Arrange the records from the line containing "You are a GUI" through the line containing "pyautogui.click(x=402, y=722)" as a Markdown table with the columns No. and Line, one row per line, leaving out blank lines.

= Given records =
:::::

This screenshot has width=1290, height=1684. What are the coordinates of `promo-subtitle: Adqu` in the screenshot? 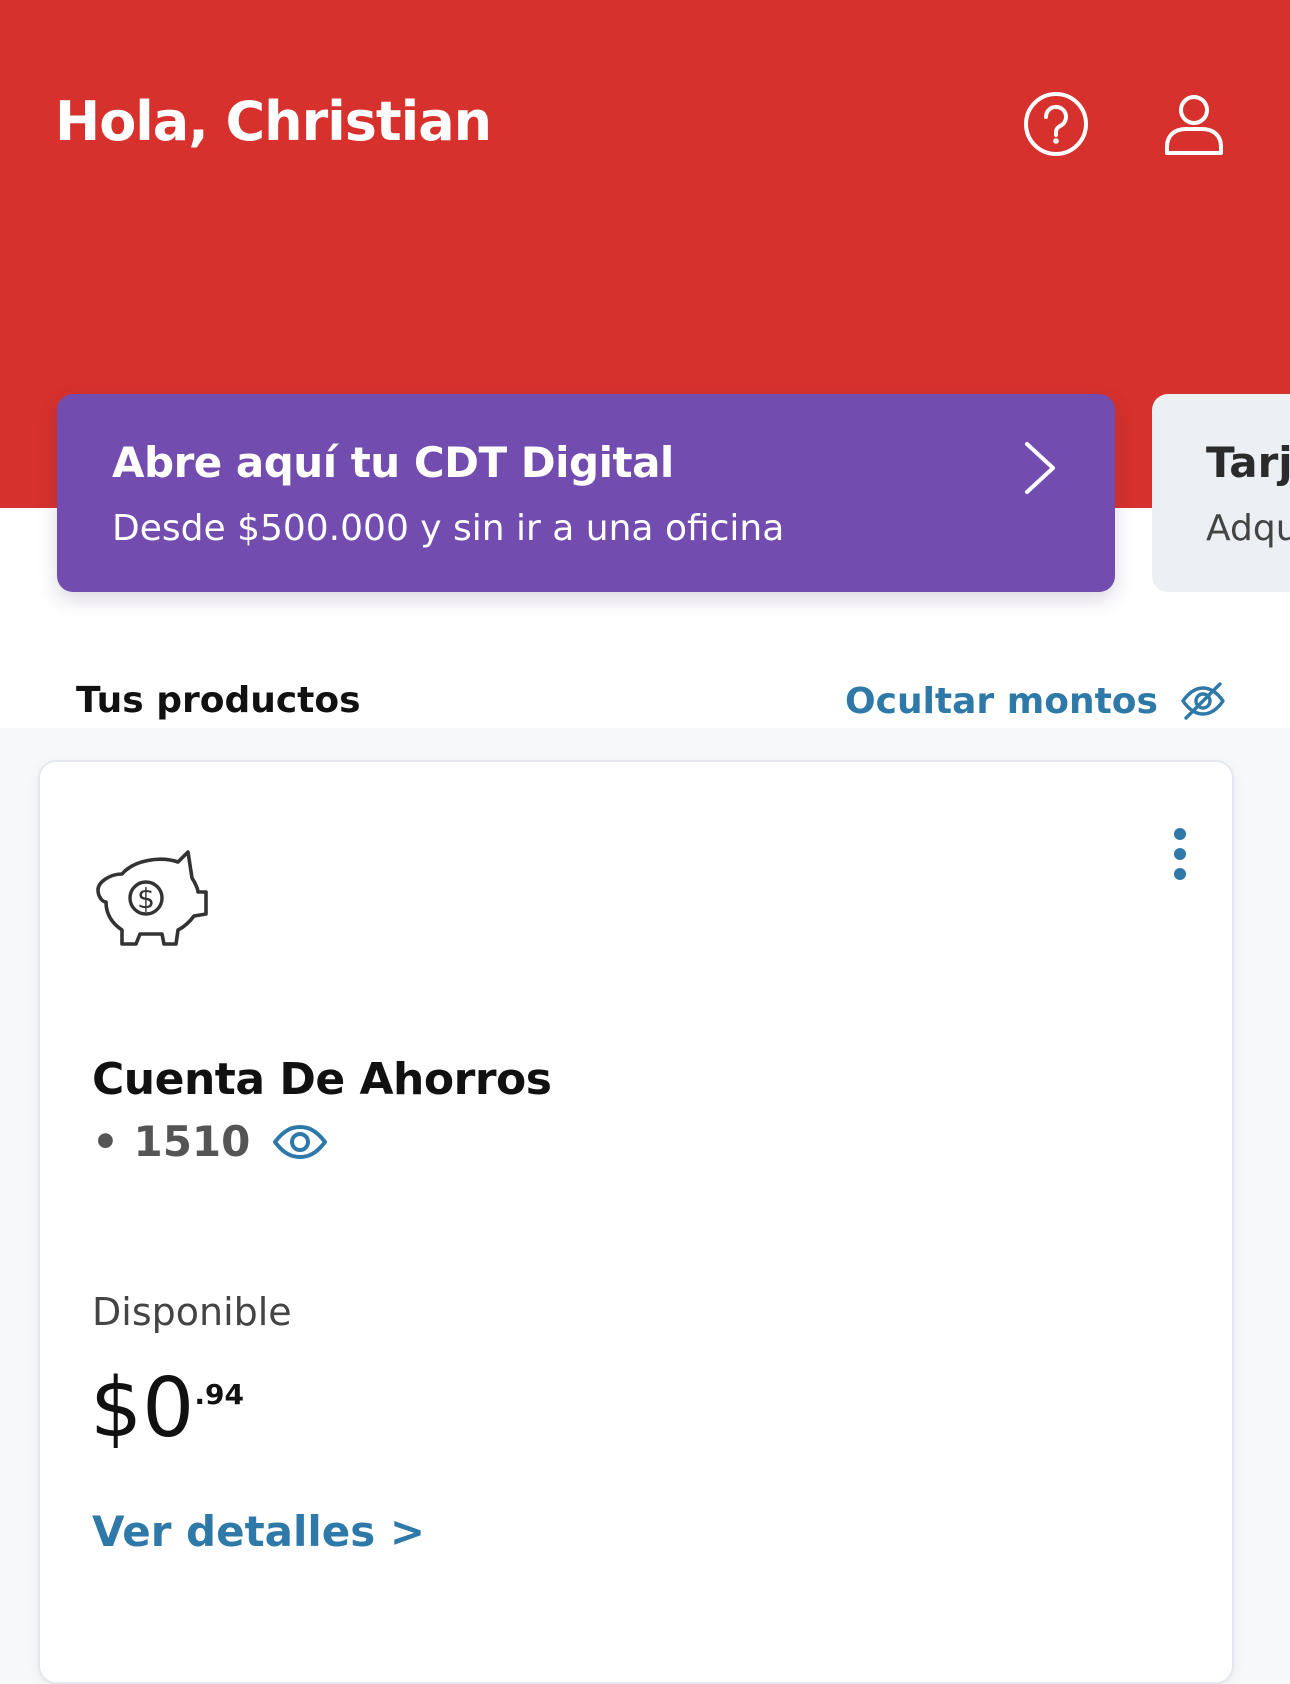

:::::

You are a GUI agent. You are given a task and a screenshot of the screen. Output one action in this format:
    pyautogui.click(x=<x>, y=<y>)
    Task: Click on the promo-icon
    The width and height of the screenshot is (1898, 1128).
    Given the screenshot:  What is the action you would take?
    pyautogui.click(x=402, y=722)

:::::

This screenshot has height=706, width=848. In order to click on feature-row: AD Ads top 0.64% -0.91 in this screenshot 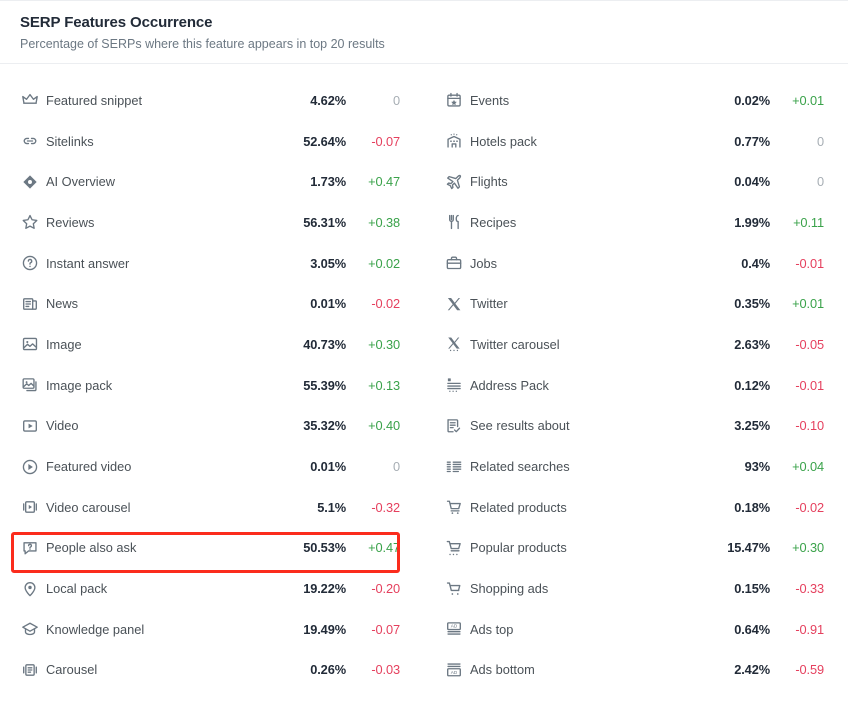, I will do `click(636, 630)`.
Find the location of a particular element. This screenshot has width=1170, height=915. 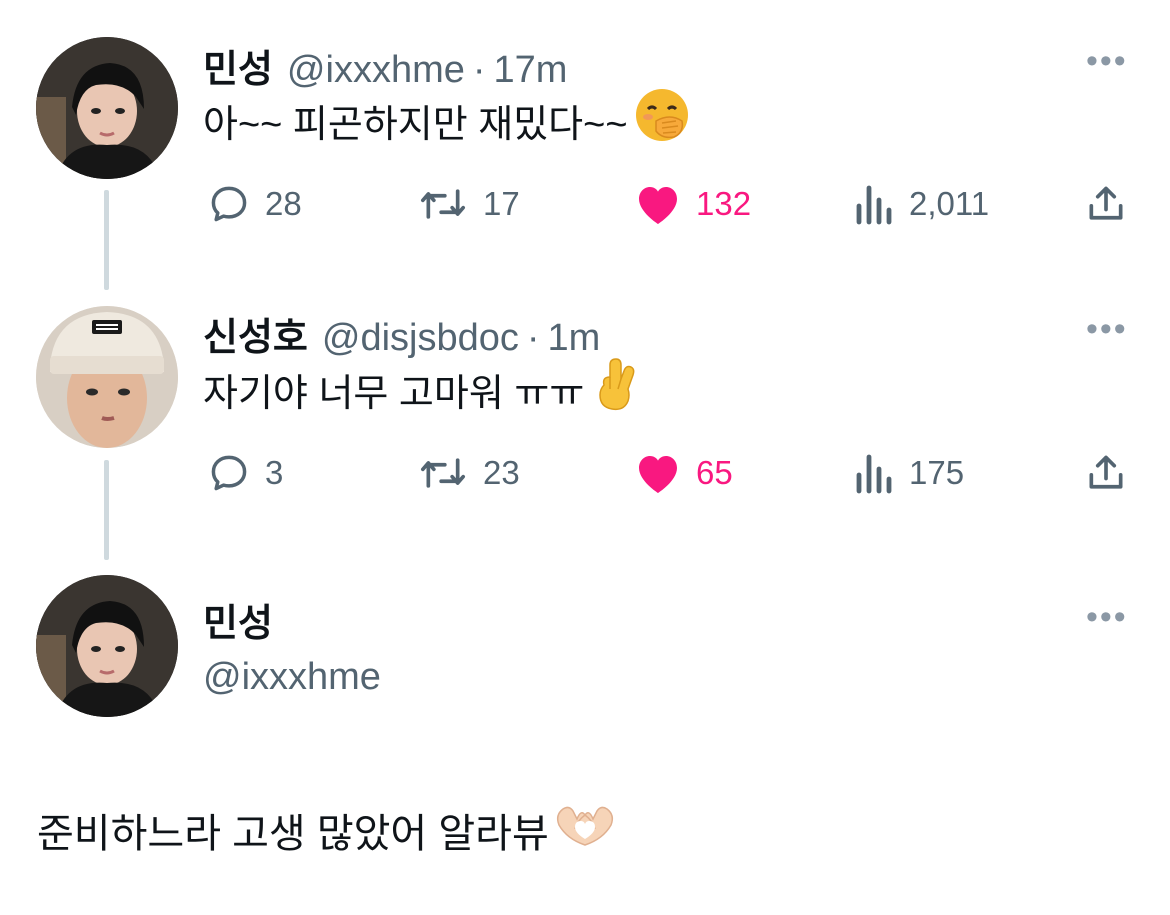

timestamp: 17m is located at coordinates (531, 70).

:::::

= Answer below =
| No. | Line |
|---|---|
| 1 | You are a GUI agent. You are given a task and a screenshot of the screen. Output one action in this format: |
| 2 |     pyautogui.click(x=<x>, y=<y>) |
| 3 |     Task: Click on the promo-icon |
| 4 |     The width and height of the screenshot is (1898, 1128). |
| 5 |     Given the screenshot:  What is the action you would take? |
| 6 |     pyautogui.click(x=402, y=722) |